***** Extrait du texte *****
Après avoir œuvré dans de nombreuses radios nationales et
différentes sociétés autour des médias, Emmanuel Rials a été
nommé à la tête de Oüi FM désormais détenue par Arthur.
Président de la radio rock, il prépare aussi le "vrai" lancement
de Collector Radio et Radio Life sur la radio numérique
terrestre. Rencontre avec un passionné de radio et une homme
plein d'humilité…
Jeudi 13
avril 2017. Il est 15h30 lorsque je pénètre dans le bureau d'Emmanuel Rials. Nous nous installons dans le canapé
situé dans un coin de la pièce spacieuse. Je commence par
prendre des nouvelles de Oüi FM.
Emmanuel
Rials : Avec son format rock exclusif, Oüi FM se porte bien. Si
nous ne sommes pas directement présents dans le sondage national
de Médiamétrie, nous y apparaissons au travers du GIE Les Indés
Radio dont nous sommes membres. Nous sommes donc une partie de
cette première audience de France. Selon les périodes, Oüi FM
réunit entre 250 et 350 000 auditeurs.
Côté
concurrence, Oüi FM est assez seule sur la bande FM depuis
l'arrêt du format rock par Le Mouv'. En nationale, elle se
frotte un peu avec RTL2 et son format pop rock. Elle compte
aussi quelques concurrentes en local avec notamment les radios
associatives adhérentes des Férarocks. "Sinon nous sommes le
dernier des mohicans".
Le
développement de Oüi FM est tous azimuts
Pour son
développement, la radio rock est sur tous les fronts. Le
développement géographique sur la FM est un chantier prioritaire
car, pour Emmanuel Rials, la FM reste le moyen d'écoute principal
de la radio en attendant le développement de la RNT.
Emmanuel
Rials : D'ici quelques années, la RNT deviendra majoritaire, je
n'en doute pas. Le temps de couvrir toute la France et d'équiper
les voitures. Et nous y sommes presque. Avec Paris, Marseille et
Nice, nous en sommes à environ 19% de la population française
couverte. Or à 20% de couverture, ce qui arrivera avec n'importe
laquelle des prochaines zones de déploiement de la RNT prévue en
fin d'année, cela va créer l'obligation pour tous les fabricants
de récepteur d'intégrer la norme DAB+.
Pour
l'heure, Emmanuel Rials ne sait pas quelles sont les prochaines
fréquences que la radio rock pourra déployer mais elles seront
"assurément en DAB+" (à Lyon, Strasbourg ou Lille) car les
instructions sont en cours pour la FM.
Peuleux :
Pourquoi, n'êtes-vous plus audible à Nantes où Oüi FM a
participé à l'expérimentation du GRAM (groupement des radios
associatives de la métropole nantaise) ?
Emmanuel
Rials : Il faut savoir que lorsqu'un appel à candidatures est
lancé sur une zone, légalement l'expérimentation s'arrête. Ce
qui est dommage; c'est que des gens, une minorité certes, qui
aiment la radio ou sont au fait de la technologie, ont acheté
des récepteurs DAB. Or pendant 12 à 18 mois, la durée de la
procédure d'attribution, ils ne pourront plus rien écouter. Je
trouve cela épouvantable pour l'image de la radio. Du coup, j'ai
préféré arrêté la diffusion expérimentale de Oüi FM à Nantes il
y a 2 ans. Je préfère arriver avec toutes les radios mais de
manière pérenne plutôt que d'expliquer aux auditeurs qu'un coup
ça marche, un coup ça ne marche pas.
***** Données fournies *****
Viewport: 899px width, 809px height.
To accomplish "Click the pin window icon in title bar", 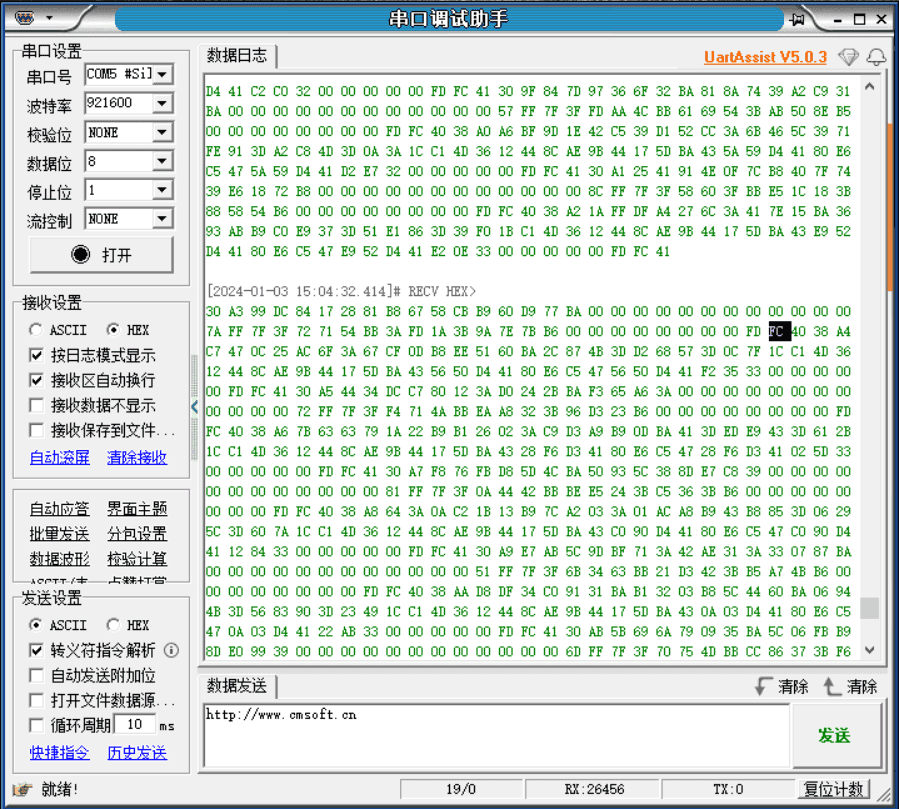I will (798, 19).
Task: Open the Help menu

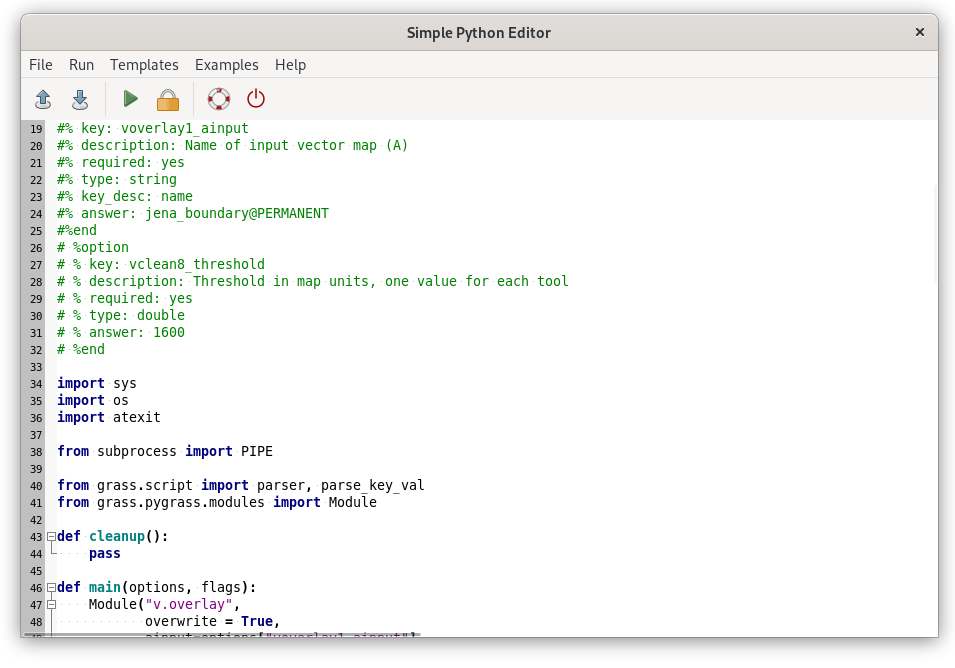Action: click(x=290, y=65)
*****
Consigne 1 => Reproduisez à l'identique le passage de l'entretien consacré à Oüi FM qui va de "Après avoir œuvré" jusqu'à "nouvelles de Oüi FM.".
Consigne 2 => Dans l'entretien consacré à Oüi FM, relevez toutes les villes citées, dans l'ordre de leur première apparition.

Solution rédigée 1 =>
Après avoir œuvré dans de nombreuses radios nationales et
différentes sociétés autour des médias, Emmanuel Rials a été
nommé à la tête de Oüi FM désormais détenue par Arthur.
Président de la radio rock, il prépare aussi le "vrai" lancement
de Collector Radio et Radio Life sur la radio numérique
terrestre. Rencontre avec un passionné de radio et une homme
plein d'humilité…
Jeudi 13
avril 2017. Il est 15h30 lorsque je pénètre dans le bureau d'Emmanuel Rials. Nous nous installons dans le canapé
situé dans un coin de la pièce spacieuse. Je commence par
prendre des nouvelles de Oüi FM.

Solution rédigée 2 => Paris, Marseille, Nice, Lyon, Strasbourg, Lille, Nantes